SUPPLIED ENTRIES.

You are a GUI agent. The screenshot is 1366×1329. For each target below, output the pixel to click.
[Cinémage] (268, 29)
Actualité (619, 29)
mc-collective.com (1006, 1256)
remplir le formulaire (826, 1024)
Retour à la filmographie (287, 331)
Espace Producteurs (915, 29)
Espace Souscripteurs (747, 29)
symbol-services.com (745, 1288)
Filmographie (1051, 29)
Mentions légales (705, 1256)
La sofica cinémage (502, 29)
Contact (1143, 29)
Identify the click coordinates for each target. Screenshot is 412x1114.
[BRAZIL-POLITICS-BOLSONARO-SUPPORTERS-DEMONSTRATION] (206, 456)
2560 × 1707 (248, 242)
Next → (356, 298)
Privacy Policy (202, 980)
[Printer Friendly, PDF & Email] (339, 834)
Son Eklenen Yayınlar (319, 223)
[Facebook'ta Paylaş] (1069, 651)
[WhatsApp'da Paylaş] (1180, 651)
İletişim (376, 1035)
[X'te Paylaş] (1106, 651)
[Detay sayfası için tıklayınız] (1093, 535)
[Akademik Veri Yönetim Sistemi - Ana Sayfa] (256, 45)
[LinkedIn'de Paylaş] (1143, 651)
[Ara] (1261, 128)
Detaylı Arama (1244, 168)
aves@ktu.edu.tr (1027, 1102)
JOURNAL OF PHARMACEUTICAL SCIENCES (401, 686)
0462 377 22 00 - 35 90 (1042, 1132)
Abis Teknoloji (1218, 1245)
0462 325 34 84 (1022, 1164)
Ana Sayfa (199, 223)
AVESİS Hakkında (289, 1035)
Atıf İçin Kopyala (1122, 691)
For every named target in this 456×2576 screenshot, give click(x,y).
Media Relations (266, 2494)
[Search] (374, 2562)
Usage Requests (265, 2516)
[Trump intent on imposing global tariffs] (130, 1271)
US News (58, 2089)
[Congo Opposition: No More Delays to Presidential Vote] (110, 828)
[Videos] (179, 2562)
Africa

WORK INSTRUCTION.
With no line skipped, repeat the records exactly.

RESULT OF THE EXERCISE.
You are a GUI agent. The screenshot is 1366×1329. For each target below, output the pixel to click.
[Cinémage] (268, 29)
Actualité (619, 29)
mc-collective.com (1006, 1256)
remplir le formulaire (826, 1024)
Retour à la filmographie (287, 331)
Espace Producteurs (915, 29)
Espace Souscripteurs (747, 29)
symbol-services.com (745, 1288)
Filmographie (1051, 29)
Mentions légales (705, 1256)
La sofica cinémage (502, 29)
Contact (1143, 29)
Identify the click coordinates for each target. Screenshot is 412x1114.
[BRAZIL-POLITICS-BOLSONARO-SUPPORTERS-DEMONSTRATION] (206, 456)
2560 × 1707 (248, 242)
Next → (356, 298)
Privacy Policy (202, 980)
[Printer Friendly, PDF & Email] (339, 834)
Son Eklenen Yayınlar (319, 223)
[Facebook'ta Paylaş] (1069, 651)
[WhatsApp'da Paylaş] (1180, 651)
İletişim (376, 1035)
[X'te Paylaş] (1106, 651)
[Detay sayfası için tıklayınız] (1093, 535)
[Akademik Veri Yönetim Sistemi - Ana Sayfa] (256, 45)
[LinkedIn'de Paylaş] (1143, 651)
[Ara] (1261, 128)
Detaylı Arama (1244, 168)
aves@ktu.edu.tr (1027, 1102)
JOURNAL OF PHARMACEUTICAL SCIENCES (401, 686)
0462 377 22 00 - 35 90 (1042, 1132)
Abis Teknoloji (1218, 1245)
0462 325 34 84 (1022, 1164)
Ana Sayfa (199, 223)
AVESİS Hakkında (289, 1035)
Atıf İçin Kopyala (1122, 691)
For every named target in this 456×2576 screenshot, give click(x,y).
Media Relations (266, 2494)
[Search] (374, 2562)
Usage Requests (265, 2516)
[Trump intent on imposing global tariffs] (130, 1271)
US News (58, 2089)
[Congo Opposition: No More Delays to Presidential Vote] (110, 828)
[Videos] (179, 2562)
Africa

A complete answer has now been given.